CE candidates leave it late to declare funding
Today is the deadline by which those who stood for chief executive must declare the sources of their campaign funds and how they spent the money. The two main contenders, former Exco convenor Leung Chun-ying and former chief secretary Henry Tang Ying-yen, have yet to do so. Democratic Party lawmaker Albert Ho Chun-yan has completed the paperwork, more than four weeks since the Election Committee chose Leung (left) to be chief executive, as has Regina Ip Lau Suk-yee, who failed to garner enough nominations to join the field.
Think tanks discuss trilateral free-trade deal
Think tanks from China, Japan and South Korea meet in Beijing to discuss how their three countries should move towards a negotiation on their trilateral free-trade agreement. Co-organised by the China Centre for International Economic Exchanges, the forum will focus on co-operation in manufacturing, trade in services and new energy.
Chinese eatery offends health officials
A 100-year-old San Francisco Chinese restaurant once notorious for having 'the world's rudest waiter', Edsel Ford Fung, could find out today if it will close for good.
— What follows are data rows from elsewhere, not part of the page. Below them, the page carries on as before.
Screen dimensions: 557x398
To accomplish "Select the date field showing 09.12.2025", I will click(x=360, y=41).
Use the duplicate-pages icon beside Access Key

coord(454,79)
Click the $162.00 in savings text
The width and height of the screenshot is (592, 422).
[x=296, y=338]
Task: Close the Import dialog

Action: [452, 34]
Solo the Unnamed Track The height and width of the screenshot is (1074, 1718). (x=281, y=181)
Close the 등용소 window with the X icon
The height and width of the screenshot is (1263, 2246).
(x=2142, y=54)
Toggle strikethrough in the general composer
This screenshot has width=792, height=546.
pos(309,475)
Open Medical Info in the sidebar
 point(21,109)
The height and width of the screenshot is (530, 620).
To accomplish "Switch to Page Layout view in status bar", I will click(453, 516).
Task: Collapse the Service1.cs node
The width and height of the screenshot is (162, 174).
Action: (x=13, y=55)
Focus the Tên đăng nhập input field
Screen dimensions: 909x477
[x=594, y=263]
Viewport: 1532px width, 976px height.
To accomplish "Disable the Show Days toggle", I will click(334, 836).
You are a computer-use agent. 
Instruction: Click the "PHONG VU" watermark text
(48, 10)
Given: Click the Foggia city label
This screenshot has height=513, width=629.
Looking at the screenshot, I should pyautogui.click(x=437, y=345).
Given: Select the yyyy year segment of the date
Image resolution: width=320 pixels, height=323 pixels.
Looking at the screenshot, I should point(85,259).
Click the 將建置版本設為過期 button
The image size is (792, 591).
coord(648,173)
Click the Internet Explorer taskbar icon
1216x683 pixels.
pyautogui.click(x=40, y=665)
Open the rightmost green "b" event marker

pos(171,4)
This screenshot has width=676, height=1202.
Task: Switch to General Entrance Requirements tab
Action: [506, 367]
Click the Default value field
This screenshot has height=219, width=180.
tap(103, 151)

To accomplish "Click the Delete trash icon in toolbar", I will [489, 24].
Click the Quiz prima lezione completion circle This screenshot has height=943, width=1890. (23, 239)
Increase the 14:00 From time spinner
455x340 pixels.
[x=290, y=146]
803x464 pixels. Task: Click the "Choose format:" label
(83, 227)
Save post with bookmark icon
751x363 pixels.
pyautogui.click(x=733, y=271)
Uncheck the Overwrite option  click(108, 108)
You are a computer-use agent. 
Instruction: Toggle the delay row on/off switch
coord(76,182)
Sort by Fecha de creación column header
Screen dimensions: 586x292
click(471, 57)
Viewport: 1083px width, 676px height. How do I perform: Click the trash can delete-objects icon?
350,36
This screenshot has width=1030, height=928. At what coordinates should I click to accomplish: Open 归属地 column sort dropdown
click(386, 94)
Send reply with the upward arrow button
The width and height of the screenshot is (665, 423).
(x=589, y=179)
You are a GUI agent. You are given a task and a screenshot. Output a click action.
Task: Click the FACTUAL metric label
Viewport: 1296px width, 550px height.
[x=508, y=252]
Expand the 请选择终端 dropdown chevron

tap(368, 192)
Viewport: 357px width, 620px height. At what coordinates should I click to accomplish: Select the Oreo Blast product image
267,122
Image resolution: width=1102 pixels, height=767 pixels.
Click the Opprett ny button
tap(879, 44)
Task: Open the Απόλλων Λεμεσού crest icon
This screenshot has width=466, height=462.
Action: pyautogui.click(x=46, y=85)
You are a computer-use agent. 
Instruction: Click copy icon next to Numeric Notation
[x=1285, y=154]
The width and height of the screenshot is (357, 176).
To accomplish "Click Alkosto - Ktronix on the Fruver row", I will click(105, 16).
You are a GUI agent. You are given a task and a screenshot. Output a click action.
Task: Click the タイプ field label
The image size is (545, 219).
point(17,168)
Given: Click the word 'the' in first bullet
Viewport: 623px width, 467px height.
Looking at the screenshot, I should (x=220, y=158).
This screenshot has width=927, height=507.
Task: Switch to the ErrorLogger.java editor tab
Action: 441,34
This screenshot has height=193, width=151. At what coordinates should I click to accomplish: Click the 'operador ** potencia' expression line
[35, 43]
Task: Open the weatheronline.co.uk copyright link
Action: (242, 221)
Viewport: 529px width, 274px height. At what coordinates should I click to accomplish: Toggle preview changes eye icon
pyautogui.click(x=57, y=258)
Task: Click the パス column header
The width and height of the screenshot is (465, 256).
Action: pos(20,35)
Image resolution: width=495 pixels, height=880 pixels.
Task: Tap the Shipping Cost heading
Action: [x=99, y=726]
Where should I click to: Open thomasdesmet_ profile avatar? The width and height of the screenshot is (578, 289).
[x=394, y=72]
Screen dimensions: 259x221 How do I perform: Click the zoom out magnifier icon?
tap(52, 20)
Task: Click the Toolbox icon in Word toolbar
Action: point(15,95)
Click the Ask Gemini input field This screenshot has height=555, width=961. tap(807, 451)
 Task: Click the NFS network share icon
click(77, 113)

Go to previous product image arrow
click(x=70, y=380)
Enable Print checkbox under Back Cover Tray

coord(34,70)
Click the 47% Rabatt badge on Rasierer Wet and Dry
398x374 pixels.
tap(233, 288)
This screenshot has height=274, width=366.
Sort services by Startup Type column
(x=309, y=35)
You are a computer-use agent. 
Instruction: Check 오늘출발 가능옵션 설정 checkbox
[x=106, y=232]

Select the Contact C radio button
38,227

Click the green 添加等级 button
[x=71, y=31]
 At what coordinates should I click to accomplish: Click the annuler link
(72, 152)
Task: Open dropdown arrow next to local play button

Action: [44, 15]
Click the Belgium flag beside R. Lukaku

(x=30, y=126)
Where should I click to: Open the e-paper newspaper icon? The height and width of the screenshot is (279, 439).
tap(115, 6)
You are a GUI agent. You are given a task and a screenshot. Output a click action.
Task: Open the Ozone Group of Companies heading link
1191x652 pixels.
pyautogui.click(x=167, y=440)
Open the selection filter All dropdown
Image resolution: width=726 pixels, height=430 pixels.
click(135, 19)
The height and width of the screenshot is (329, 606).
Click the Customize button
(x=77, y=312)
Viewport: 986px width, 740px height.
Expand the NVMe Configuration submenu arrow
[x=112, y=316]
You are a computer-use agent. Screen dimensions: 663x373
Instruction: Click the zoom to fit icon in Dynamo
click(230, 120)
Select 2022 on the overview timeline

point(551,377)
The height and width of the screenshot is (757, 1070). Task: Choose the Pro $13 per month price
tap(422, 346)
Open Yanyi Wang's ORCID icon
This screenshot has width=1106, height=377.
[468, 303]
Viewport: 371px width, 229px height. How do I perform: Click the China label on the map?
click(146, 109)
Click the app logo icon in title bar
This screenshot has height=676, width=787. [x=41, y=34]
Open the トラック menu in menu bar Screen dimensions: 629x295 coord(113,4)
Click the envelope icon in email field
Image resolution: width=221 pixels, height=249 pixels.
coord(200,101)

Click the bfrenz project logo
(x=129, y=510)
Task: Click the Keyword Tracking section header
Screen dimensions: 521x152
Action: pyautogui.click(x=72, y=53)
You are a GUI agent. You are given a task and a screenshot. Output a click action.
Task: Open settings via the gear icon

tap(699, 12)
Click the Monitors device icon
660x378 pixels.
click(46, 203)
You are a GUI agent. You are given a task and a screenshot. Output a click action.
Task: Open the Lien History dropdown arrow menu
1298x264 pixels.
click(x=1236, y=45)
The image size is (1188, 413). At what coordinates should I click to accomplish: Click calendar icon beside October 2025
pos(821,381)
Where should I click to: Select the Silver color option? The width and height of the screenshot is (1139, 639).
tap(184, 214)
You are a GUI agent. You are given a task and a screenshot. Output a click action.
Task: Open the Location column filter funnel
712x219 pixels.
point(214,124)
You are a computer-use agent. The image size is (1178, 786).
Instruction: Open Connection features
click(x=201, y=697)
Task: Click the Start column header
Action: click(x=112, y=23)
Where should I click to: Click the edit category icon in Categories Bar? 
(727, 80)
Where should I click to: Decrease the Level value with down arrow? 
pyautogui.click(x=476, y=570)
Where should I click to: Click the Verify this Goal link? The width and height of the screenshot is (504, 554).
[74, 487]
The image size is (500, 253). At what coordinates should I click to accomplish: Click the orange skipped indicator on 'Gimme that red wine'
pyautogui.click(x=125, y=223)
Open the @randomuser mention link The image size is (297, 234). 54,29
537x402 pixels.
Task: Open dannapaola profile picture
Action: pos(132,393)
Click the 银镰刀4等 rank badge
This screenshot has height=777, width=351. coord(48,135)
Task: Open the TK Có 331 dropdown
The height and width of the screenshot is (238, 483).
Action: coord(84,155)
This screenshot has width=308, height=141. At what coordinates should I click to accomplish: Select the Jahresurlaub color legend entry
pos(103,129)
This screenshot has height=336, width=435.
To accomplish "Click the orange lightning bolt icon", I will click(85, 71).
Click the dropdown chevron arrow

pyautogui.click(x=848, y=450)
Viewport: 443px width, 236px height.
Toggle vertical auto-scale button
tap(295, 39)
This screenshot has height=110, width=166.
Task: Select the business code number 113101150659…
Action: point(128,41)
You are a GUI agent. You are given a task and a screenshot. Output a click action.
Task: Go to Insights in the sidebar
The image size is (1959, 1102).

The owners of Chinatown's Sam Wo restaurant are scheduled to plead their case to the city's public health department, which has demanded changes after finding violations, including rodent activity.
Murdoch and son testify at Leveson inquiry
Rupert Murdoch, the 81-year-old head of News Corp, is expected to testify for the next three days at the Leveson media ethics inquiry in London. Murdoch and his son James (both pictured) can expect tougher questioning than they faced during the parliamentary hearings they attended in July, according to lawyers for other media companies at the hearings. The inquiry began last year after evidence emerged that phone hacking at News Corp's News of the World was rampant.
Apple on track for US$1 trillion milestone
Apple is expected to report quarterly earnings of US$9.94 a share on revenue of US$36.48 billion, according to Thomson Reuters I/B/E/S, with analysts polled by Reuters estimating that the world's most valuable company sold between 30 million and 35 million iPhones and about 13 million iPads last quarter. However, despite seeing its share price hit new highs amid predictions it will be the world's first US$1 trillion company, Apple faces stiff competition from Samsung Electronics and a lawsuit by the US Justice Department for alleged collusion on e-book prices.
Republicans prepare to embrace Romney
The Republican presidential contest is effectively over, but the voting continues today. Voters in Connecticut, Delaware, New York, Pennsylvania and Rhode Island will choose from Mitt Romney (left), Newt Gingrich and Ron Paul in primaries that not long ago looked like being pivotal. With Rick Santorum's departure, the voting should serve another purpose: opening the door to a full embrace of Romney by the party establishment.